Top 5 Reasons a Michele Bachmann presidential run is good for our sense of humor

11 Mar

OH YES.

This is the first actual thing about the 2012 presidential race that excites me. Michele Bachmann is “increasingly” considering a run. What are the top five reasons this is the best thing to happen to the presidential race so far? The possibilities of:

1. A Bachmann/Palin slapfight, preferably live on national television, second choice via Twitter/Facebook.

2. The chance we would have every hour of every television broadcast day to shit ourselves to death laughing over Bachmann’s gloriously mangled English with phrases better than even Palin can provide, such as “porking has gotten way out of control.” Palin merely makes up words; can she do double entendre? Maybe I’ll even get cable again.

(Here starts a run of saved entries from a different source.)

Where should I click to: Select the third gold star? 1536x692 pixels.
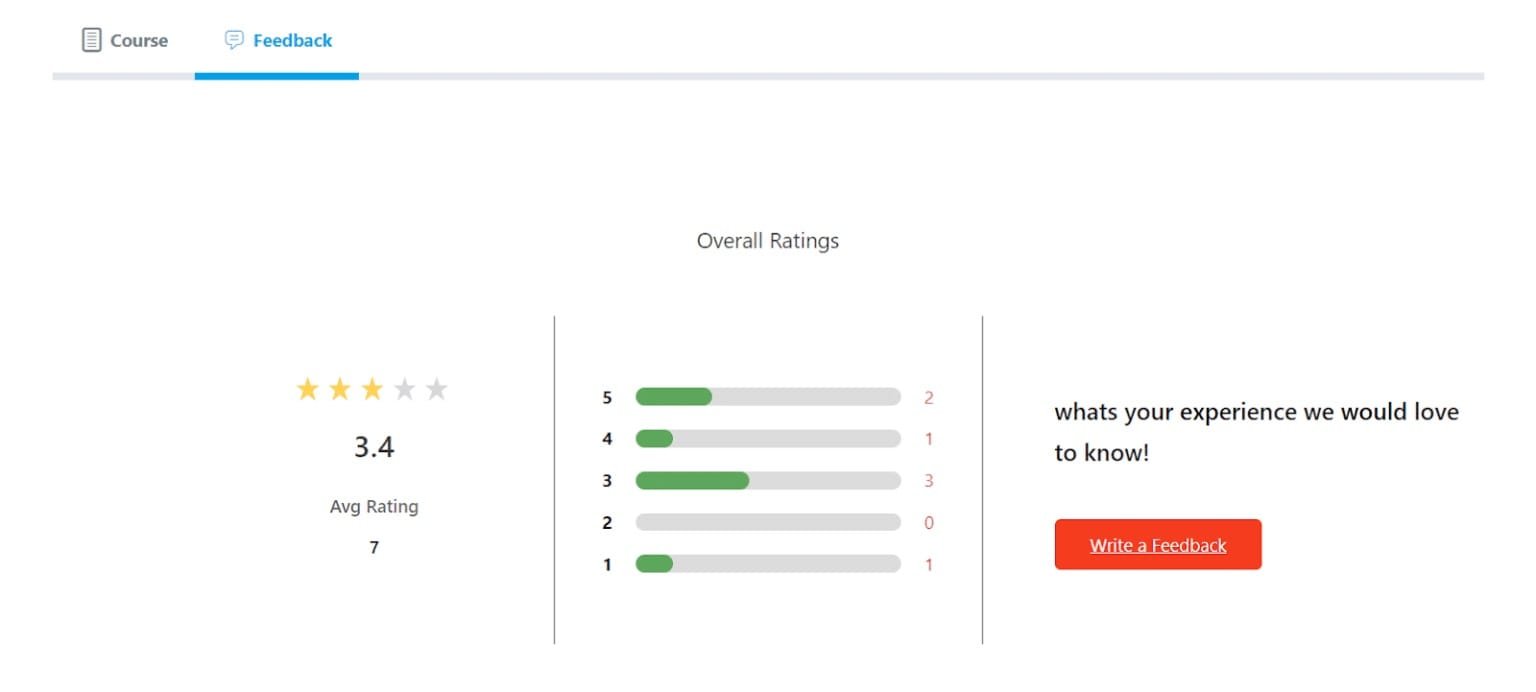tap(372, 389)
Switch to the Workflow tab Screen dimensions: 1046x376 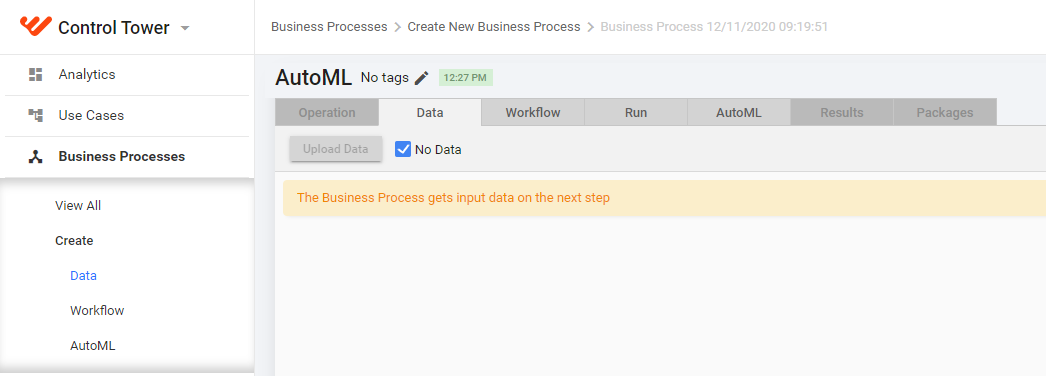(532, 113)
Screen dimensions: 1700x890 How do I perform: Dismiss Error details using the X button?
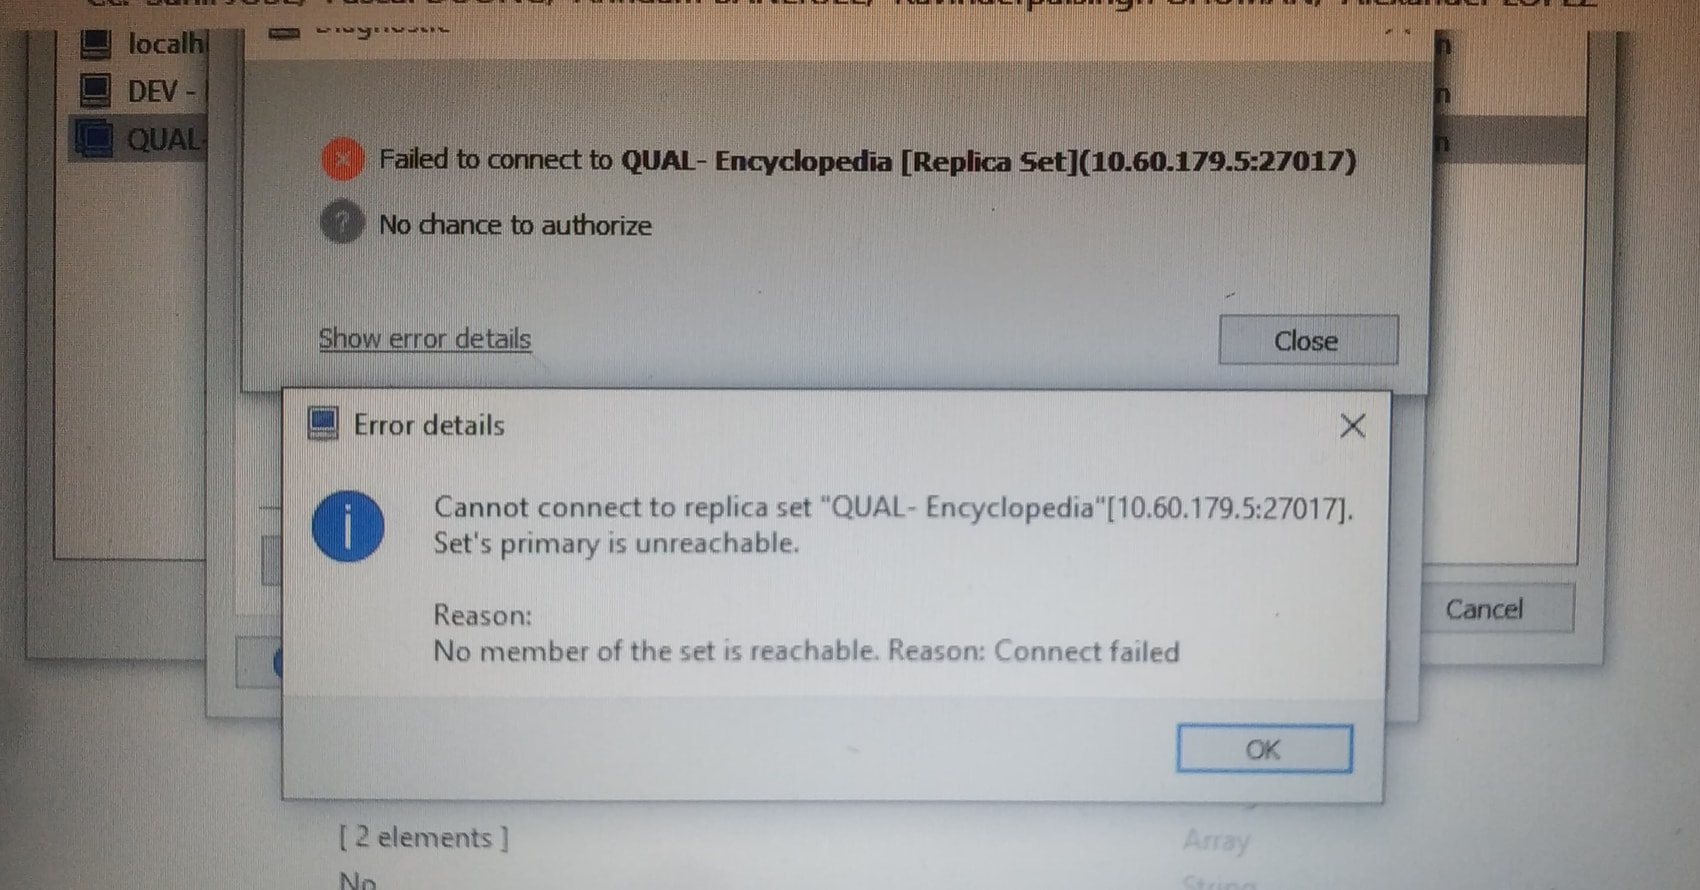1352,426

3. A gift for all you “tits men” out there: Bachmann likes to talk about breasts. And that’s good for me, because I get one million pageviewz every time the word “boob” appears anywhere in my posts.

4. Getting to watch the giant army of obese tea party volunteers declare pre-emptive defeat when they lose their breath trying to get off the couch, leaving Bachmann to canvas Kentucky voters by herself. We’ll see how that ends.

5. Finally being able to watch the Republicans get slapped ferociously when, like last time, the base of insane people who vote in Iowa Republican primaries for insane people like Bachmann fails to materialize on a national stage and splinters the national right-wing vote among the legally insane and the just-kind-of insane Republican voters. And as usual, actual “math-using” fiscal conservatives who don’t give a shit about abortion, gay marriage, your mom’s leather fetish or whathaveyou will be brutally marginalized.